Waarom sociale advocatuur zo belangrijk is: er moet geld en menskracht bij
De sociale advocatuur zit in zwaar weer, zowel financieel als qua personeelsbestand. Door lage vergoedingen, een verouderd puntensysteem en een hoge werkdruk verdienen sociaal advocaten vaak onvoldoende. Daarom stoppen er heel veel. Rechtzoekenden lopen zo de rechtsbescherming mis, waar ze volgens de Grondwet recht op hebben.
Voor wie is de sociale advocatuur?
De sociale advocatuur is er voor mensen die zelf rechtsbijstand niet kunnen betalen, vaak in zaken waarin burgers tegenover de overheid staan, zoals uitkerings- of schuldenkwesties.
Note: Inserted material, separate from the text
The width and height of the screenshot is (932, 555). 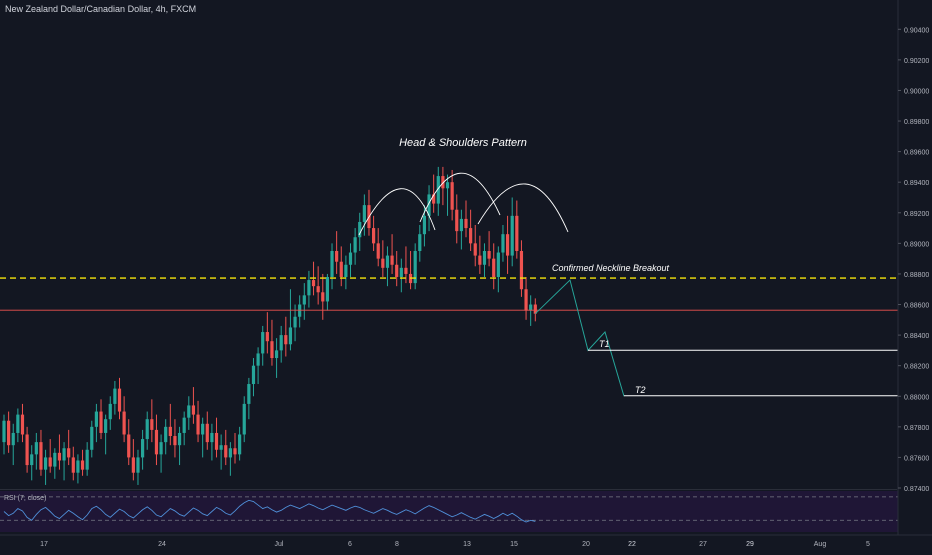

De toeslagenaffaire laat zien hoe belangrijk dat is. De hersteloperatie (foto) is nog altijd niet over. Zonder een degelijke sociale advocatuur moeten kwetsbare groepen zichzelf verdedigen. Dit is niet alleen onrechtvaardig, maar ondermijnt ook de rechtsstaat. Om in aanmerking te komen mag hun inkomen niet hoger zijn dan 33.200 euro per jaar. Uw advocaat vraagt dit voor u aan bij de Raad voor de Rechtsbijstand.
Slechts 23 procent van de gehele advocatuur is actief als sociaal advocaat. Dat lijkt veel, totdat het wordt afgezet tegen de 350.000 aanvragen per jaar. Dat aantal is veel te hoog om aan te kunnen door zo’n kleine groep, zegt de Nederlandse Orde van Advocaten (NOvA).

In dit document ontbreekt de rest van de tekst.